Text segment:
□ □ □

The first I call BANANA mentality which I define as a citizenry adverse to anything new and that lives by a philosophy of “Build Almost Nothing Anywhere Near Anything.” It is different than NIMBY-ism because very few town residents actually live anywhere near the former psychiatric hospital. BANANA-ism is an aversion to development of any type, anywhere — it is a fear of the “new” or “unknown”.
The second, is as old as time. It’s called anti-Semitism. A fear and hatred of Jews. In the County where I live and in the County just to the north, there is a large orthodox and Hasidic Jewish population. Where I live, the Jewish population is about 30% of the county, and a powerful voting bloc. A long history of slow simmering (to now boiling over) anti-Semitism is beyond the scope of this piece, but Google “Rockland County and Anti-Semitism” for a primer on the depth of anti-Semitism in the community. Groups form under acronyms that appear on their face to “protect our communities” or to “preserve the town or village” but these are often just fronts and breeding grounds for anti-Semites.

□ □ □

Recorded information:
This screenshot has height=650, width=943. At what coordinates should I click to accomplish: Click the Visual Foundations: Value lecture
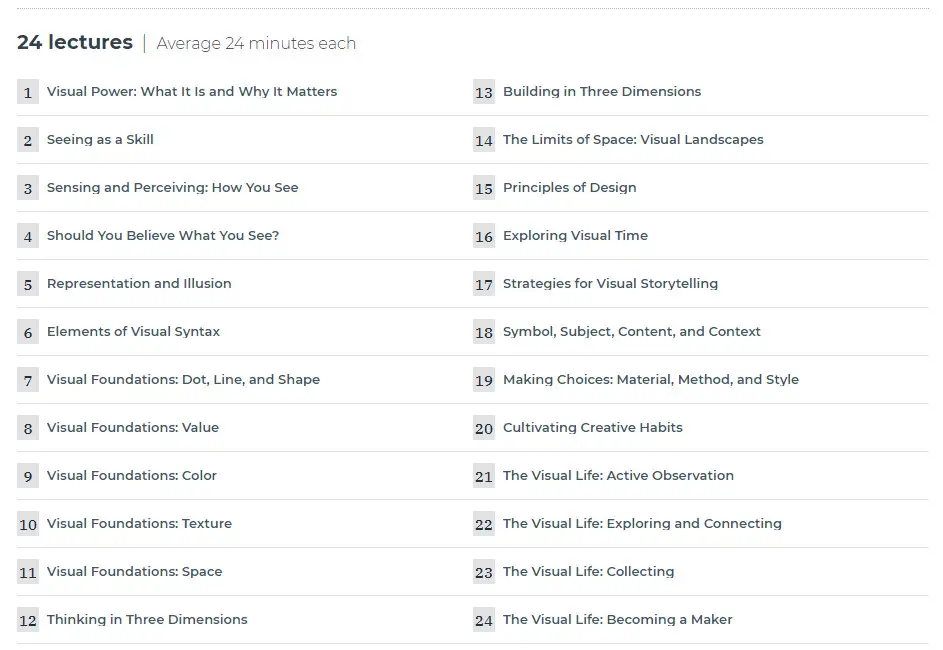(133, 428)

□ □ □

Exercise tasks:
(a) Write out the part of the passage on local opposition that begins at the words "The second, is" and stops after "grounds for anti-Semites.", copying it word for word.
(b) Answer these questions from the passage on local opposition:
(i) What phrase does the acronym BANANA stand for?
(ii) About what percentage of the county where the writer lives is Jewish?
(iii) What former facility do very few town residents live anywhere near?

Numbered responses:
(a)
The second, is as old as time. It’s called anti-Semitism. A fear and hatred of Jews. In the County where I live and in the County just to the north, there is a large orthodox and Hasidic Jewish population. Where I live, the Jewish population is about 30% of the county, and a powerful voting bloc. A long history of slow simmering (to now boiling over) anti-Semitism is beyond the scope of this piece, but Google “Rockland County and Anti-Semitism” for a primer on the depth of anti-Semitism in the community. Groups form under acronyms that appear on their face to “protect our communities” or to “preserve the town or village” but these are often just fronts and breeding grounds for anti-Semites.

(b)
(i) "Build Almost Nothing Anywhere Near Anything."
(ii) About 30%.
(iii) The former psychiatric hospital.